START TASK MATERIAL

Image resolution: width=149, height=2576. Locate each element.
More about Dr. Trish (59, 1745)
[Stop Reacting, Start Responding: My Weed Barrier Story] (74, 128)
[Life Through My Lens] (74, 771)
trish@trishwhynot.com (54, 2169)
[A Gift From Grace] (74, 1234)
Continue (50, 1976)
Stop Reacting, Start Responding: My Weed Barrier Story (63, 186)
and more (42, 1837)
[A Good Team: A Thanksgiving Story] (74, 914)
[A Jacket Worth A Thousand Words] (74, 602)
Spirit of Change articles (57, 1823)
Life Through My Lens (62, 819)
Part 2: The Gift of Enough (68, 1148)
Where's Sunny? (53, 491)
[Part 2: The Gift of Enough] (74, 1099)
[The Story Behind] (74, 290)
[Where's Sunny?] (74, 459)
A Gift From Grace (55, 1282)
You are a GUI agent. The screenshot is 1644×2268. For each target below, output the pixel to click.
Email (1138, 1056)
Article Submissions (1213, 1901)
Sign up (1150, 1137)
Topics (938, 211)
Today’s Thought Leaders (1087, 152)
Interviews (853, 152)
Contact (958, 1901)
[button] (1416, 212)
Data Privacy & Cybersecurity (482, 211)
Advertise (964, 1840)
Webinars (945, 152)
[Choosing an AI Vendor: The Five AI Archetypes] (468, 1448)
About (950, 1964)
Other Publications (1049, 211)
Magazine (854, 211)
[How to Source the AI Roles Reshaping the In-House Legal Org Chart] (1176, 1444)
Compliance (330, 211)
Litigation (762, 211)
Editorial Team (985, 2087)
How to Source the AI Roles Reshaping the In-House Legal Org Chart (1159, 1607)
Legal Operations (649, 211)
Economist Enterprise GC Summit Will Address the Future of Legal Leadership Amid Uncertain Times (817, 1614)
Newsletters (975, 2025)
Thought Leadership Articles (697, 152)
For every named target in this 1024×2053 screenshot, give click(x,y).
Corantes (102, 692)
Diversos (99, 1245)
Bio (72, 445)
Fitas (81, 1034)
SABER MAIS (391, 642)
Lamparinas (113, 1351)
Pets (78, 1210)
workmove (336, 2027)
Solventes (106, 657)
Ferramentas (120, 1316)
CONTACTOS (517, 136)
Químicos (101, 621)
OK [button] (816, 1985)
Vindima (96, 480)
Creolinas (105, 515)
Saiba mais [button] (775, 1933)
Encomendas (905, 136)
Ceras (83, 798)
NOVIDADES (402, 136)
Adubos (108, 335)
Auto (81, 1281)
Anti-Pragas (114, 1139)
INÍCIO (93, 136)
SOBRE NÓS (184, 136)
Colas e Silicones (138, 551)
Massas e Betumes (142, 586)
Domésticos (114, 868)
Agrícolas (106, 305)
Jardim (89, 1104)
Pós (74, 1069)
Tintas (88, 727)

END TASK MATERIAL

WORK TO BE COMPLETED
Look for the word "Legal" in the data, then return every line that contains it.

EXERCISE RESULT
[How to Source the AI Roles Reshaping the In-House Legal Org Chart] (1176, 1444)
How to Source the AI Roles Reshaping the In-House Legal Org Chart (1159, 1607)
Legal Operations (649, 211)
Economist Enterprise GC Summit Will Address the Future of Legal Leadership Amid Uncertain Times (817, 1614)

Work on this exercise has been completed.